* _Task data_
>>>

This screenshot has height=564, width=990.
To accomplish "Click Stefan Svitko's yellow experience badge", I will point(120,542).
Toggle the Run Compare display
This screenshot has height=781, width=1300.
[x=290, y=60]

<<<

* _What to do_
Write the records out in full, exactly as they read above.

* _Solution_
This screenshot has height=564, width=990.
To accomplish "Click Stefan Svitko's yellow experience badge", I will point(120,542).
Toggle the Run Compare display
This screenshot has height=781, width=1300.
[x=290, y=60]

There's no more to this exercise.